■ **EXERCISE MATERIALS**:
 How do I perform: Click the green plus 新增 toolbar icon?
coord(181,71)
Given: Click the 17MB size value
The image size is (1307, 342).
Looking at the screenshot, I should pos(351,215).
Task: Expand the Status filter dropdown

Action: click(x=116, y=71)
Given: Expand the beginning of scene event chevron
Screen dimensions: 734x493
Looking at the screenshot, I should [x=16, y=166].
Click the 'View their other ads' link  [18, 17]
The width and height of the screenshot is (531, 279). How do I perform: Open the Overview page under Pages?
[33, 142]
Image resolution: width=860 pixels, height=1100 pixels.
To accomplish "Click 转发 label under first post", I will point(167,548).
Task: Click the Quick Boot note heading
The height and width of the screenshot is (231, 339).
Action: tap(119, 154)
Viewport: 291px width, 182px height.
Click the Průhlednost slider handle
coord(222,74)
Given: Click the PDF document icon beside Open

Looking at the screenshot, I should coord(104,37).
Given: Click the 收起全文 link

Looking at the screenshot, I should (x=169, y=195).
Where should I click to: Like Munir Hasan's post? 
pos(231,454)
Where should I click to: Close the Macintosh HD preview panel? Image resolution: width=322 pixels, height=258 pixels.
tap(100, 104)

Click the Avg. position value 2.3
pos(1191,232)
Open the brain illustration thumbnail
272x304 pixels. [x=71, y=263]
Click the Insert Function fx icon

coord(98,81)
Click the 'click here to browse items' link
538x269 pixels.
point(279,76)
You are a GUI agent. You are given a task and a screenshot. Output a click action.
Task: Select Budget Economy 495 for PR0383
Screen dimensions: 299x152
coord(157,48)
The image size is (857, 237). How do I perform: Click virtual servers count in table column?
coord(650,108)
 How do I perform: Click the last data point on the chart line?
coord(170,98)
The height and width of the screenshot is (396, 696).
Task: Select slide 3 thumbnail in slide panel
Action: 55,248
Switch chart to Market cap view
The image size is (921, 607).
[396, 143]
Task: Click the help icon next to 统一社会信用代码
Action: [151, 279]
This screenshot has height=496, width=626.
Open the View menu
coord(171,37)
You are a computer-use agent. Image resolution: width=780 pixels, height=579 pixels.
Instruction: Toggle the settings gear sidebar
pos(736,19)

■ **THE TASK**:
Reproduce, unchanged, the line containing "Given: Click the 收起全文 link" and each line after it through the end of the listing above, and nothing else.

■ **WRITTEN RESPONSE**:
Given: Click the 收起全文 link

Looking at the screenshot, I should (x=169, y=195).
Where should I click to: Like Munir Hasan's post? 
pos(231,454)
Where should I click to: Close the Macintosh HD preview panel? Image resolution: width=322 pixels, height=258 pixels.
tap(100, 104)

Click the Avg. position value 2.3
pos(1191,232)
Open the brain illustration thumbnail
272x304 pixels. [x=71, y=263]
Click the Insert Function fx icon

coord(98,81)
Click the 'click here to browse items' link
538x269 pixels.
point(279,76)
You are a GUI agent. You are given a task and a screenshot. Output a click action.
Task: Select Budget Economy 495 for PR0383
Screen dimensions: 299x152
coord(157,48)
The image size is (857, 237). How do I perform: Click virtual servers count in table column?
coord(650,108)
 How do I perform: Click the last data point on the chart line?
coord(170,98)
The height and width of the screenshot is (396, 696).
Task: Select slide 3 thumbnail in slide panel
Action: 55,248
Switch chart to Market cap view
The image size is (921, 607).
[396, 143]
Task: Click the help icon next to 统一社会信用代码
Action: [151, 279]
This screenshot has height=496, width=626.
Open the View menu
coord(171,37)
You are a computer-use agent. Image resolution: width=780 pixels, height=579 pixels.
Instruction: Toggle the settings gear sidebar
pos(736,19)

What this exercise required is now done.